Always Looking for the Bright Side: Antoinette's Story
My sister Antoinette loved to dance, she loved to laugh, and she had a way of making everyone around her feel welcomed. That was just who she was—generous and warm.
She was a woman of big passions and no apologies for any of them. She loved music in every form—country, reggaeton, 80s metal—sometimes all in the same afternoon. She lived for the beach, for
Halloween, for long car rides with the windows down, for the rumble of a Harley-Davidson beneath her. She watched NASCAR with the same intensity she brought to everything else she loved. Antoinette
was a daughter, sister, aunt, wife, cousin, and friend—and she showed up fully in every single one of those roles.
The last time I heard her voice, she was on an adventure. Antoinette had gone to visit the Newport mansions—The Breakers specifically. She texted me to say that some of the mansions were still closed
for the season, but instead of being disappointed, she was already making plans. We were going to go together in the summer, she said. We'd do it right. She spent the day exploring The Breakers,
sending me pictures and describing how beautiful it all was. When she got back to her hotel that evening, she texted to let me know she had made it back safely. I texted her back and called her a
"Newport driving pro." We laughed. That was the last exchange we had.

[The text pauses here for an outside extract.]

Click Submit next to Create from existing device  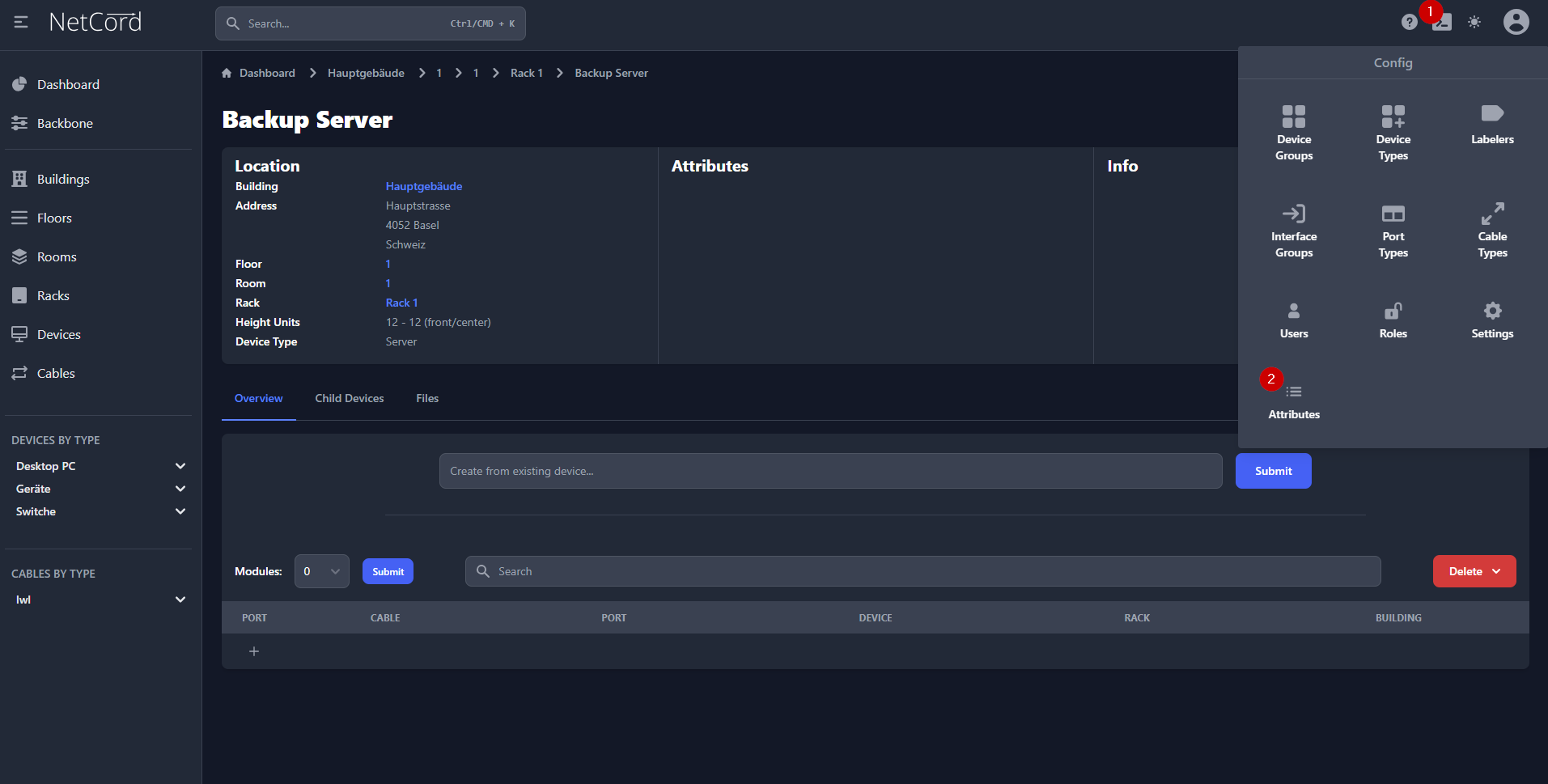point(1272,471)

That moment is so perfectly Antoinette to me—always curious, always positive, always looking for the bright side and bringing you along with her. Even when things didn't go as planned, she found the
good in it. That was her gift.
On March 29, 2011, my sister's life was taken from us. There is no way to prepare for that kind of loss, and no roadmap for what comes after. Grief like that doesn't just break your heart—it changes
the shape of your whole life. Our family has not been the same since, and there are days when that truth still takes my breath away.
Finding Survivors of Homicide changed something for me. For the first time, I was surrounded by people who understood—truly understood—what it means to carry this kind of loss. Through this
organization, I found a way to turn my grief into something that could reach others. I began speaking at schools, prisons, and educational forums, saying Antoinette's name in rooms full of people who
needed to hear her story. Every time I do, I feel her with me.
Telling her story has been one of the most healing things I have ever done. It keeps her light alive, and it reminds me that her life—her beautiful, full, irreplaceable life—still has meaning in this
world. Because of the support that Survivors of Homicide receives, families like mine don't have to walk this road alone. And that makes all the difference.